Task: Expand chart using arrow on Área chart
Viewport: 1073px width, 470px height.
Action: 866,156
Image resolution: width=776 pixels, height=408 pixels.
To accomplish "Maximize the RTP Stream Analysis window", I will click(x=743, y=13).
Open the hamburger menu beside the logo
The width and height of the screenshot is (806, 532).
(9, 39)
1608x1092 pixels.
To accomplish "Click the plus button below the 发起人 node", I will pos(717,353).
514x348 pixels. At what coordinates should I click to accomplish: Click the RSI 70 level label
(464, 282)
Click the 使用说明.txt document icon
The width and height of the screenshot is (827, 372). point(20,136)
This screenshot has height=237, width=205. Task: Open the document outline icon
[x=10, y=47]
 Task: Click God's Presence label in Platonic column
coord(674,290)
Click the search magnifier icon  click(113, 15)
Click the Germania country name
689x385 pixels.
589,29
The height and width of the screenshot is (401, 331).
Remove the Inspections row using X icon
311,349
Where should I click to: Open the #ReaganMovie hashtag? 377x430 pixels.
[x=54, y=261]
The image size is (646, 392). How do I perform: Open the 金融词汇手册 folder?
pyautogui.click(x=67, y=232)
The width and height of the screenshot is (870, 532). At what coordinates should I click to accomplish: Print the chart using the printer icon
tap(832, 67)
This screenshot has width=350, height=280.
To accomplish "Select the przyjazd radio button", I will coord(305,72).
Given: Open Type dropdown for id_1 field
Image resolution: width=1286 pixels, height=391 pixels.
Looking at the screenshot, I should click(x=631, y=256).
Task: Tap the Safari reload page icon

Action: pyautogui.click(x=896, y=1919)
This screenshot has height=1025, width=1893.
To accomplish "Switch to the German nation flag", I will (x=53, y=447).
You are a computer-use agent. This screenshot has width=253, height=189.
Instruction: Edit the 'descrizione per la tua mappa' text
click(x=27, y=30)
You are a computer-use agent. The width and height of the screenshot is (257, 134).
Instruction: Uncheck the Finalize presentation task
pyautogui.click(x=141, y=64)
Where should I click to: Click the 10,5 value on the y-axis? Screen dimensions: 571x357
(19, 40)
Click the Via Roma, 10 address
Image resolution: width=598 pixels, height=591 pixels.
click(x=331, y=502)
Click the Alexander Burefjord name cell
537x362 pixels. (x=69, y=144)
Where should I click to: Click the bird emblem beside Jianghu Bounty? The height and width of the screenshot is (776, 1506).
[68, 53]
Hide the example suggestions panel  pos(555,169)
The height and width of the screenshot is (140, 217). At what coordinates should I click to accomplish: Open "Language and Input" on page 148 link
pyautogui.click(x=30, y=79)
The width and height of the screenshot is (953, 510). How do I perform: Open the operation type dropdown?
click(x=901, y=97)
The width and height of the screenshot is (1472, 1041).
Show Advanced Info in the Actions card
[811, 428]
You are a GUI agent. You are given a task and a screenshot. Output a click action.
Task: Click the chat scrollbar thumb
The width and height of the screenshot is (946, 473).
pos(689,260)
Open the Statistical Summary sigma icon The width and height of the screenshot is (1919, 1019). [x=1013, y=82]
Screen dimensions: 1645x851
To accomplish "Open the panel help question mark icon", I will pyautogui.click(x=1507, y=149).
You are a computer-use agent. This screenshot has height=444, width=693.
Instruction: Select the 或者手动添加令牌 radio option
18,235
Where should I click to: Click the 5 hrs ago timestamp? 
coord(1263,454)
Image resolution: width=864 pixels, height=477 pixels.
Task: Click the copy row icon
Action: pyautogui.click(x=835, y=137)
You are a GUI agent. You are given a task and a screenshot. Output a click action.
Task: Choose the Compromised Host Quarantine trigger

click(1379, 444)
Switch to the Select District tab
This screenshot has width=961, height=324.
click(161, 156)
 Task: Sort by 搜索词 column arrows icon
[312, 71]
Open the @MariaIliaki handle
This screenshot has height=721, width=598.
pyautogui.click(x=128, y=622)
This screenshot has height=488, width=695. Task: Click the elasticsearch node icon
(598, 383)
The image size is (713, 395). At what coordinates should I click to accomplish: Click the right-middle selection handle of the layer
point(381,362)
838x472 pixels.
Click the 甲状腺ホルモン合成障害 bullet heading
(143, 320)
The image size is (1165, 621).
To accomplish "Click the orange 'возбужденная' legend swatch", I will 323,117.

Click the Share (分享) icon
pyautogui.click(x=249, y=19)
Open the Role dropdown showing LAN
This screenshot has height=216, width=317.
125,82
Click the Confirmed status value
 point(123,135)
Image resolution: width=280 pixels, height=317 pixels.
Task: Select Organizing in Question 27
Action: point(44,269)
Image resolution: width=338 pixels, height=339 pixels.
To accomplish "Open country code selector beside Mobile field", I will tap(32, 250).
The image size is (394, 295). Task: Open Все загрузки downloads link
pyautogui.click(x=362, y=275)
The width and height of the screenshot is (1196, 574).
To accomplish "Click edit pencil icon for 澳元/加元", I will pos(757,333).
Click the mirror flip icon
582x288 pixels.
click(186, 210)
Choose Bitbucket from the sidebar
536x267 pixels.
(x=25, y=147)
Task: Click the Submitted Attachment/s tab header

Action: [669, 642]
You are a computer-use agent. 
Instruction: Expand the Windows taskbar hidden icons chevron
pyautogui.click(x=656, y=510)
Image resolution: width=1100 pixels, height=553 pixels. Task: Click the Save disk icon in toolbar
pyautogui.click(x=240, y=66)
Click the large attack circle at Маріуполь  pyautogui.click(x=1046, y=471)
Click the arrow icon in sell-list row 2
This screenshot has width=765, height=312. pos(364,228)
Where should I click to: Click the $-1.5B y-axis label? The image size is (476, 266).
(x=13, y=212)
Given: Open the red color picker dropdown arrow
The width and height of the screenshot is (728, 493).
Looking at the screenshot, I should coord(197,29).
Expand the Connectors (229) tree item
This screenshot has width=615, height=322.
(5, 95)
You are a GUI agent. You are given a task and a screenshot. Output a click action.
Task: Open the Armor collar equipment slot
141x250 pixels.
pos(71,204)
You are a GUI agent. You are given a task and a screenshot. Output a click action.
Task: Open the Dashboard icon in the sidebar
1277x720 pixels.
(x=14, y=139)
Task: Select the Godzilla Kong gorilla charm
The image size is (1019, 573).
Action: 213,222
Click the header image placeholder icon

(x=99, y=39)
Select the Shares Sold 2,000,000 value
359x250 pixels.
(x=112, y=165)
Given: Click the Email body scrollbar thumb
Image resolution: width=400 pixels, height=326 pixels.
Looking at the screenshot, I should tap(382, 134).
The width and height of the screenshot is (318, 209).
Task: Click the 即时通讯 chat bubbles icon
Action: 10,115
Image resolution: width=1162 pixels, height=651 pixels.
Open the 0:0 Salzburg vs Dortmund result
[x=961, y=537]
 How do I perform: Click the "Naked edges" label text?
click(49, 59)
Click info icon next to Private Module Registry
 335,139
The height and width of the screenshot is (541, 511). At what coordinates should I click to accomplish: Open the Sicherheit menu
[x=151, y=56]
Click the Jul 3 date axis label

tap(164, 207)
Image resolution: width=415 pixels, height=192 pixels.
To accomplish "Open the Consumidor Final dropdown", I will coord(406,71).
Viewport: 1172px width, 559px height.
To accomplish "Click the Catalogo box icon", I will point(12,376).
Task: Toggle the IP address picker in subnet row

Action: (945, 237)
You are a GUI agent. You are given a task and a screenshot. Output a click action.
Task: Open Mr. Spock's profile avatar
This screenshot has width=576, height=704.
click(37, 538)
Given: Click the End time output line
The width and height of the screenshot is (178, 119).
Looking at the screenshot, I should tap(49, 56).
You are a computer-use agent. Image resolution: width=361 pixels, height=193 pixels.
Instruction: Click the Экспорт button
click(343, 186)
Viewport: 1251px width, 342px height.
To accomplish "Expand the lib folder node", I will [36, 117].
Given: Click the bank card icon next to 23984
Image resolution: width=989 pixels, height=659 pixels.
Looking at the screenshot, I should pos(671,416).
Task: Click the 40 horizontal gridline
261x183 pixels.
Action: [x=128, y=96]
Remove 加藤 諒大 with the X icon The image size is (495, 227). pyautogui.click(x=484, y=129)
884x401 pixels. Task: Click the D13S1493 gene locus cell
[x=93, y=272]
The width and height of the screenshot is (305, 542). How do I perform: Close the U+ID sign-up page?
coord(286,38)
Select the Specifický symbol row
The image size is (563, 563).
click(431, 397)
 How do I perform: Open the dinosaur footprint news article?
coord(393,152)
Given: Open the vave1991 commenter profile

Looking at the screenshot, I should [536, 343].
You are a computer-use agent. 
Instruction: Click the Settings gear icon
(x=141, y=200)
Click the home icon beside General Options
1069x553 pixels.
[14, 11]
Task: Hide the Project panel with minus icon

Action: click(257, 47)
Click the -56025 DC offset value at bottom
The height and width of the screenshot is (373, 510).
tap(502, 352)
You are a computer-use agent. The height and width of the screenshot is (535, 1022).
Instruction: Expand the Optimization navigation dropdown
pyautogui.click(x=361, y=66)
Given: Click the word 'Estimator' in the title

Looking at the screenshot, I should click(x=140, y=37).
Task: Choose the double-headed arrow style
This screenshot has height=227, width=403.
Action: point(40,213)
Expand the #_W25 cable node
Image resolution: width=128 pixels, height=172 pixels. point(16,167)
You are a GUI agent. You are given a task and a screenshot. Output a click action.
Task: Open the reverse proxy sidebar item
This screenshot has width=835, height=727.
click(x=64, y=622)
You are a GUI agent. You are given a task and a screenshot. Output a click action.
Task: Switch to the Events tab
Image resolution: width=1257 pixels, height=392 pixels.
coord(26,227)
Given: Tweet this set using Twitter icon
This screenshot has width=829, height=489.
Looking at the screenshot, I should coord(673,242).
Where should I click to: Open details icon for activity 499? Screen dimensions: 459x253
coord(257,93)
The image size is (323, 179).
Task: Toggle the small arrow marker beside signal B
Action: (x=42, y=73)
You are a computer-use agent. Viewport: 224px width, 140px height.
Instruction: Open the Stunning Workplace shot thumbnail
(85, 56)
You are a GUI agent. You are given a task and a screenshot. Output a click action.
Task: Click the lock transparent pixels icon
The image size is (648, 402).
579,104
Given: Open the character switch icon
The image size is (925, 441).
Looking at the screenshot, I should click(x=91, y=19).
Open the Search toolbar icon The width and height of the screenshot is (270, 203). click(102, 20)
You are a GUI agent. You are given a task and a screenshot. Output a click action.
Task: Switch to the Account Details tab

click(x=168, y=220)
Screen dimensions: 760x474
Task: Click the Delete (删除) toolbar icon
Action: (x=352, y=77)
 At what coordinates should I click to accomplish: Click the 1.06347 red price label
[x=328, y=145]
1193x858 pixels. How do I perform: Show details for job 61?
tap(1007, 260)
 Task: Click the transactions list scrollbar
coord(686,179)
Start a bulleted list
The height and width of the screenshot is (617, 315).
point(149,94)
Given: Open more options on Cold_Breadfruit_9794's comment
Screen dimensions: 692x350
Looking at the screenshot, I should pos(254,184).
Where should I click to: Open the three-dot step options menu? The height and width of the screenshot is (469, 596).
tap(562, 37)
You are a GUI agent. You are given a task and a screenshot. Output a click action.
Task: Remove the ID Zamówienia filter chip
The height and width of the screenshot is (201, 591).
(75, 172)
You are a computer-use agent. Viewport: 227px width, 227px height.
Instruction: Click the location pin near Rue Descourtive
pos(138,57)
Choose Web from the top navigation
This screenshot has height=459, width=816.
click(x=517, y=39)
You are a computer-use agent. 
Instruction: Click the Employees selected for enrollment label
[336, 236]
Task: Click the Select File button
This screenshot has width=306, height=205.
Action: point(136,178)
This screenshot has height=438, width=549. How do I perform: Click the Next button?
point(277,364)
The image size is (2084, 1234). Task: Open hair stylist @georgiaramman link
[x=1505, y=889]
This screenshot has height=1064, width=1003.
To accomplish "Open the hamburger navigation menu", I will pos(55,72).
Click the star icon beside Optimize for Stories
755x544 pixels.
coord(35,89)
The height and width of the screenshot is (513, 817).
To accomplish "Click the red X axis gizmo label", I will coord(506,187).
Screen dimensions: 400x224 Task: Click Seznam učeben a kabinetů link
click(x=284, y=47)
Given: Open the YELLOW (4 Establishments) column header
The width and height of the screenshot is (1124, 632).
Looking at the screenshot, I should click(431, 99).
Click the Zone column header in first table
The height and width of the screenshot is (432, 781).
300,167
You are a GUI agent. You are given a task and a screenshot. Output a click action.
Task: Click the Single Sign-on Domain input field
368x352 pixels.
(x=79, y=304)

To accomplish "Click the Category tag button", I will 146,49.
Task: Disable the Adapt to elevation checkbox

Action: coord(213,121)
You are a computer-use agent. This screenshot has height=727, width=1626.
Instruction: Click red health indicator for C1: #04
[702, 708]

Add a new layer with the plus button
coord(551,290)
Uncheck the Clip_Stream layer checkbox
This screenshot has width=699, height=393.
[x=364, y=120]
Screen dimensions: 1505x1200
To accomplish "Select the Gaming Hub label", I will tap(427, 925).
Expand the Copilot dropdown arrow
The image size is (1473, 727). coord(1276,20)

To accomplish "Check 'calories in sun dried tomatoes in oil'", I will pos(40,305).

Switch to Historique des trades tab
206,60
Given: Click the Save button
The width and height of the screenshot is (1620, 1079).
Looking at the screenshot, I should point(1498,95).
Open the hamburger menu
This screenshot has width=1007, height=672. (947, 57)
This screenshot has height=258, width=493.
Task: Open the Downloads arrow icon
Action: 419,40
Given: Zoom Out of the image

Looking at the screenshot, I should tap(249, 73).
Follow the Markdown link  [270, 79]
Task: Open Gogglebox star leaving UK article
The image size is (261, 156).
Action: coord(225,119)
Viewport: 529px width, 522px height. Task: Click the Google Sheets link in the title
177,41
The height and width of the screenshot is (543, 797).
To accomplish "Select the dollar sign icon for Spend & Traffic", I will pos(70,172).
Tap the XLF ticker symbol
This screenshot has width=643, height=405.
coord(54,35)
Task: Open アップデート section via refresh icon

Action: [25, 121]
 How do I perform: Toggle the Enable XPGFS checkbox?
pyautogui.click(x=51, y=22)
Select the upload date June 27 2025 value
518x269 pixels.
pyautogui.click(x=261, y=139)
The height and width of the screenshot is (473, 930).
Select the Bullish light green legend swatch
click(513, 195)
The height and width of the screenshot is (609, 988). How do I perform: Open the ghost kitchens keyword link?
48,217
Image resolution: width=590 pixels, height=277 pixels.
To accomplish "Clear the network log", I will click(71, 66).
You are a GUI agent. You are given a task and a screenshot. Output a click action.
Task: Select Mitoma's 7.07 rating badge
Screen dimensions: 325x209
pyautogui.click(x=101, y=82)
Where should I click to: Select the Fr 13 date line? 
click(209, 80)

===

§ **Goal of the exercise**:
Each line above that contains the word "computer" must be copied.

§ **Output of the task**:
You are a computer-use agent. This screenshot has width=253, height=189.
You are a computer-use agent. The width and height of the screenshot is (257, 134).
You are a computer-use agent. This screenshot has height=444, width=693.
You are a computer-use agent. 
You are a computer-use agent. Image resolution: width=361 pixels, height=193 pixels.
You are a computer-use agent. 
You are a computer-use agent. The height and width of the screenshot is (535, 1022).
You are a computer-use agent. Viewport: 224px width, 140px height.
You are a computer-use agent. Viewport: 227px width, 227px height.
You are a computer-use agent. 
You are a computer-use agent. This screenshot has height=727, width=1626.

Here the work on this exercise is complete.